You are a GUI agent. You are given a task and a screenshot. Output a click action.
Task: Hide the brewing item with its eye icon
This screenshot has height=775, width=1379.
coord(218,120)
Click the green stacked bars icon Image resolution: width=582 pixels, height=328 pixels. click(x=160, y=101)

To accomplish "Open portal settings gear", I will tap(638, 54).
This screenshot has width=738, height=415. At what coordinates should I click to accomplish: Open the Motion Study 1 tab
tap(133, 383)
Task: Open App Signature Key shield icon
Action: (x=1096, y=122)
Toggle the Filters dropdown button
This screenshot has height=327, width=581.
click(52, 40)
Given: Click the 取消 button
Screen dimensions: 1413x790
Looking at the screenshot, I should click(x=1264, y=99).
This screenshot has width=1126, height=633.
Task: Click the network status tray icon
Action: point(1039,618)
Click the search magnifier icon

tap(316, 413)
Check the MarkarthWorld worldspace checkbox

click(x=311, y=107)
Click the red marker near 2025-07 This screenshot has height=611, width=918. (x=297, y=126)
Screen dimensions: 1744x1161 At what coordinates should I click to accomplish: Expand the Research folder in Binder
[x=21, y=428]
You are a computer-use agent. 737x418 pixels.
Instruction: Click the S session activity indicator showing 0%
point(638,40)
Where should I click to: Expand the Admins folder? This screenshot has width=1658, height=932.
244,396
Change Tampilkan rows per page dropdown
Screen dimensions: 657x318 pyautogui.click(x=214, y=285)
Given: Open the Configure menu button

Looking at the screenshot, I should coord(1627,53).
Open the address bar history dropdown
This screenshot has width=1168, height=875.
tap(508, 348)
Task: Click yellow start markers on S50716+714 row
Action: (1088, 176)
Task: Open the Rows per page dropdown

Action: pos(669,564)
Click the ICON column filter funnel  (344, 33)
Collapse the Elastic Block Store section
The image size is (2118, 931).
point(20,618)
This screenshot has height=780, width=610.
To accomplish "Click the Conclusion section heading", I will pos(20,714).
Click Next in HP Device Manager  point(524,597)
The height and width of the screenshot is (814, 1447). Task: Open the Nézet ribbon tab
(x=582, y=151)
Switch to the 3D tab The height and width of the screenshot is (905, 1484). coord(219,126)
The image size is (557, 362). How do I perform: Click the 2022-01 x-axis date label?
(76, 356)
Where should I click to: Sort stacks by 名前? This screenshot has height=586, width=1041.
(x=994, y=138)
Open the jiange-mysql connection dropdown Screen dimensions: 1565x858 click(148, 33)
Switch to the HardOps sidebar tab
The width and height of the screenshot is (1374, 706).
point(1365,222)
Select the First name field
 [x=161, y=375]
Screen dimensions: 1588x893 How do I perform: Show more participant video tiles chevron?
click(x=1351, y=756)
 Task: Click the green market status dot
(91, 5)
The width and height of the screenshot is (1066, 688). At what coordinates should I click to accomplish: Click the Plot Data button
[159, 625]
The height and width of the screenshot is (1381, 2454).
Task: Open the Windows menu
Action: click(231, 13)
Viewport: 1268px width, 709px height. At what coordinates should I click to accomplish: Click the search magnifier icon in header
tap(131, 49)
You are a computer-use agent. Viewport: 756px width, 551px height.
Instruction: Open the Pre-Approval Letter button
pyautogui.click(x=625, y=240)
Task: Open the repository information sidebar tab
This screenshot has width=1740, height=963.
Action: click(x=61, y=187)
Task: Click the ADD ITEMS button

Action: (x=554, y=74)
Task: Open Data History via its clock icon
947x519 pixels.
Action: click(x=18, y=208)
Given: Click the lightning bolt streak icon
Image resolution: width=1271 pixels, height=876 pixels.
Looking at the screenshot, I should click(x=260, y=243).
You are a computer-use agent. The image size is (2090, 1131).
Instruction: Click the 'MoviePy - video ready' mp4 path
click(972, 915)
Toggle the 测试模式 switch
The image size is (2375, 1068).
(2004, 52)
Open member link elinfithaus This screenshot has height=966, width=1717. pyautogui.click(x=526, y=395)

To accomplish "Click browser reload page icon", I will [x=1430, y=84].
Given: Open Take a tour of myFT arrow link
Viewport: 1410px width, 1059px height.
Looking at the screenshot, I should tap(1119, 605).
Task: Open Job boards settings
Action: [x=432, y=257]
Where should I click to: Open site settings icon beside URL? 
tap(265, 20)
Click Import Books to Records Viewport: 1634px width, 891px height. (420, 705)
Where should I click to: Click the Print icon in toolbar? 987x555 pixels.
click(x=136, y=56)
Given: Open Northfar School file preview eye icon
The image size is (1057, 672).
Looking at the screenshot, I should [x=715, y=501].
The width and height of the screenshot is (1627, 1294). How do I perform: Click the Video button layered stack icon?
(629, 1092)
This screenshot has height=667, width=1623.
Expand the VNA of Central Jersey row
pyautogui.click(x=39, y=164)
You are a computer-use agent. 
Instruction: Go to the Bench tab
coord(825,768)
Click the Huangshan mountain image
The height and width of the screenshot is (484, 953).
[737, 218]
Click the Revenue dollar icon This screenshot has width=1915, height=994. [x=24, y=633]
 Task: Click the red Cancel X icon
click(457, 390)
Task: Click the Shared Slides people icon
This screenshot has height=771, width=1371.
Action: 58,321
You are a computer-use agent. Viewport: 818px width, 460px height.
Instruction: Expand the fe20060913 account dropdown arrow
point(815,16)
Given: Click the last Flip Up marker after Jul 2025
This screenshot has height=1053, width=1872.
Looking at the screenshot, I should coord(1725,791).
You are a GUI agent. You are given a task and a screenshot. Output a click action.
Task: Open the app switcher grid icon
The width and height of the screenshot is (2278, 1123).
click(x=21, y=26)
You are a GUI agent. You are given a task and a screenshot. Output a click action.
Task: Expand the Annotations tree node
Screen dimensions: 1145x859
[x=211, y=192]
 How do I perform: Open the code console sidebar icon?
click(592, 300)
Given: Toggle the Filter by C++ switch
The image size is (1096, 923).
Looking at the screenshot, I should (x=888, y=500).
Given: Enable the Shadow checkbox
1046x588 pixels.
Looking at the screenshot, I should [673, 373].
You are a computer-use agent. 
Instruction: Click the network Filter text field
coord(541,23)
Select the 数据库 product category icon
-*-*-
◆ **WHAT YOU HAVE TO DO**
What you return should match the entries above exactly.

◆ **WRITTEN ANSWER**
You are a GUI agent. You are given a task and a screenshot. Output a click action.
Task: Hide the brewing item with its eye icon
This screenshot has height=775, width=1379.
coord(218,120)
Click the green stacked bars icon Image resolution: width=582 pixels, height=328 pixels. click(x=160, y=101)

To accomplish "Open portal settings gear", I will tap(638, 54).
This screenshot has width=738, height=415. At what coordinates should I click to accomplish: Open the Motion Study 1 tab
tap(133, 383)
Task: Open App Signature Key shield icon
Action: (x=1096, y=122)
Toggle the Filters dropdown button
This screenshot has height=327, width=581.
click(52, 40)
Given: Click the 取消 button
Screen dimensions: 1413x790
Looking at the screenshot, I should click(x=1264, y=99).
This screenshot has width=1126, height=633.
Task: Click the network status tray icon
Action: point(1039,618)
Click the search magnifier icon

tap(316, 413)
Check the MarkarthWorld worldspace checkbox

click(x=311, y=107)
Click the red marker near 2025-07 This screenshot has height=611, width=918. (x=297, y=126)
Screen dimensions: 1744x1161 At what coordinates should I click to accomplish: Expand the Research folder in Binder
[x=21, y=428]
You are a computer-use agent. 737x418 pixels.
Instruction: Click the S session activity indicator showing 0%
point(638,40)
Where should I click to: Expand the Admins folder? This screenshot has width=1658, height=932.
244,396
Change Tampilkan rows per page dropdown
Screen dimensions: 657x318 pyautogui.click(x=214, y=285)
Given: Open the Configure menu button

Looking at the screenshot, I should coord(1627,53).
Open the address bar history dropdown
This screenshot has width=1168, height=875.
tap(508, 348)
Task: Click yellow start markers on S50716+714 row
Action: (1088, 176)
Task: Open the Rows per page dropdown

Action: pos(669,564)
Click the ICON column filter funnel  (344, 33)
Collapse the Elastic Block Store section
The image size is (2118, 931).
point(20,618)
This screenshot has height=780, width=610.
To accomplish "Click the Conclusion section heading", I will pos(20,714).
Click Next in HP Device Manager  point(524,597)
The height and width of the screenshot is (814, 1447). Task: Open the Nézet ribbon tab
(x=582, y=151)
Switch to the 3D tab The height and width of the screenshot is (905, 1484). coord(219,126)
The image size is (557, 362). How do I perform: Click the 2022-01 x-axis date label?
(76, 356)
Where should I click to: Sort stacks by 名前? This screenshot has height=586, width=1041.
(x=994, y=138)
Open the jiange-mysql connection dropdown Screen dimensions: 1565x858 click(148, 33)
Switch to the HardOps sidebar tab
The width and height of the screenshot is (1374, 706).
point(1365,222)
Select the First name field
 [x=161, y=375]
Screen dimensions: 1588x893 How do I perform: Show more participant video tiles chevron?
click(x=1351, y=756)
 Task: Click the green market status dot
(91, 5)
The width and height of the screenshot is (1066, 688). At what coordinates should I click to accomplish: Click the Plot Data button
[159, 625]
The height and width of the screenshot is (1381, 2454).
Task: Open the Windows menu
Action: click(231, 13)
Viewport: 1268px width, 709px height. At what coordinates should I click to accomplish: Click the search magnifier icon in header
tap(131, 49)
You are a computer-use agent. Viewport: 756px width, 551px height.
Instruction: Open the Pre-Approval Letter button
pyautogui.click(x=625, y=240)
Task: Open the repository information sidebar tab
This screenshot has width=1740, height=963.
Action: click(x=61, y=187)
Task: Click the ADD ITEMS button

Action: (x=554, y=74)
Task: Open Data History via its clock icon
947x519 pixels.
Action: click(x=18, y=208)
Given: Click the lightning bolt streak icon
Image resolution: width=1271 pixels, height=876 pixels.
Looking at the screenshot, I should click(x=260, y=243).
You are a computer-use agent. The image size is (2090, 1131).
Instruction: Click the 'MoviePy - video ready' mp4 path
click(972, 915)
Toggle the 测试模式 switch
The image size is (2375, 1068).
(2004, 52)
Open member link elinfithaus This screenshot has height=966, width=1717. pyautogui.click(x=526, y=395)

To accomplish "Click browser reload page icon", I will [x=1430, y=84].
Given: Open Take a tour of myFT arrow link
Viewport: 1410px width, 1059px height.
Looking at the screenshot, I should tap(1119, 605).
Task: Open Job boards settings
Action: [x=432, y=257]
Where should I click to: Open site settings icon beside URL? 
tap(265, 20)
Click Import Books to Records Viewport: 1634px width, 891px height. (420, 705)
Where should I click to: Click the Print icon in toolbar? 987x555 pixels.
click(x=136, y=56)
Given: Open Northfar School file preview eye icon
The image size is (1057, 672).
Looking at the screenshot, I should [x=715, y=501].
The width and height of the screenshot is (1627, 1294). How do I perform: Click the Video button layered stack icon?
(629, 1092)
This screenshot has height=667, width=1623.
Expand the VNA of Central Jersey row
pyautogui.click(x=39, y=164)
You are a computer-use agent. 
Instruction: Go to the Bench tab
coord(825,768)
Click the Huangshan mountain image
The height and width of the screenshot is (484, 953).
[737, 218]
Click the Revenue dollar icon This screenshot has width=1915, height=994. [x=24, y=633]
 Task: Click the red Cancel X icon
click(457, 390)
Task: Click the Shared Slides people icon
This screenshot has height=771, width=1371.
Action: 58,321
You are a computer-use agent. Viewport: 818px width, 460px height.
Instruction: Expand the fe20060913 account dropdown arrow
point(815,16)
Given: Click the last Flip Up marker after Jul 2025
This screenshot has height=1053, width=1872.
Looking at the screenshot, I should coord(1725,791).
You are a GUI agent. You are given a task and a screenshot. Output a click action.
Task: Open the app switcher grid icon
The width and height of the screenshot is (2278, 1123).
click(x=21, y=26)
You are a GUI agent. You are given a task and a screenshot. Output a click action.
Task: Expand the Annotations tree node
Screen dimensions: 1145x859
[x=211, y=192]
 How do I perform: Open the code console sidebar icon?
click(592, 300)
Given: Toggle the Filter by C++ switch
The image size is (1096, 923).
Looking at the screenshot, I should (x=888, y=500).
Given: Enable the Shadow checkbox
1046x588 pixels.
Looking at the screenshot, I should [673, 373].
You are a computer-use agent. 
Instruction: Click the network Filter text field
coord(541,23)
Select the 数据库 product category icon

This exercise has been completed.